Provided material —

..............................

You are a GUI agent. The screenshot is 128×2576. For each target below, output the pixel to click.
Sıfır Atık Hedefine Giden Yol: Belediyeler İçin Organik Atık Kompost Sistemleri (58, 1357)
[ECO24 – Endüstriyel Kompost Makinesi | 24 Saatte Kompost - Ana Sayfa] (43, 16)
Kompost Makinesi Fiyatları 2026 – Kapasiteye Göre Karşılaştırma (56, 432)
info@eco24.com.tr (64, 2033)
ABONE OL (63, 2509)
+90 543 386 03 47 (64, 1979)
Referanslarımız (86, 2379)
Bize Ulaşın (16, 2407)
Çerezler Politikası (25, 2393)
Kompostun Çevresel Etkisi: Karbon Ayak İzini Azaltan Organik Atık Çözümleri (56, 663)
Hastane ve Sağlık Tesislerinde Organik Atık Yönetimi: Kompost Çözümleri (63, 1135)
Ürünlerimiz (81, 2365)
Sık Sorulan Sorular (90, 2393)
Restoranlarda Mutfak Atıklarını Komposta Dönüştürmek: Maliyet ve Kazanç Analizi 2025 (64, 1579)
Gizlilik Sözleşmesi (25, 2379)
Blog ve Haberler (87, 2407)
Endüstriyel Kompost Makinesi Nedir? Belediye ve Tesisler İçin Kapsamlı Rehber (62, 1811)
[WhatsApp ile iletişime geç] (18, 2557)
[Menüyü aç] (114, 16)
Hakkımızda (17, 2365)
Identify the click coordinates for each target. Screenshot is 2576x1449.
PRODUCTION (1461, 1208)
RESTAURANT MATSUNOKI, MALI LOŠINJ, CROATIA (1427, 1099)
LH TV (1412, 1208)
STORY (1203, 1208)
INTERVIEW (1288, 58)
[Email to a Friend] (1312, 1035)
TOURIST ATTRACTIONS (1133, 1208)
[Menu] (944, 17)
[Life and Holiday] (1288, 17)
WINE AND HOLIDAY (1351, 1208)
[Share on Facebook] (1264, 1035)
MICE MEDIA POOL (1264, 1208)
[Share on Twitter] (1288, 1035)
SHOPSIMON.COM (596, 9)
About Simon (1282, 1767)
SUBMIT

..............................

What you have to do — Would you report every line of the entries above containing the word "each"?

Result below —
You are a GUI agent. The screenshot is 128×2576. For each target below, output the pixel to click.
Identify the click coordinates for each target. Screenshot is 2576x1449.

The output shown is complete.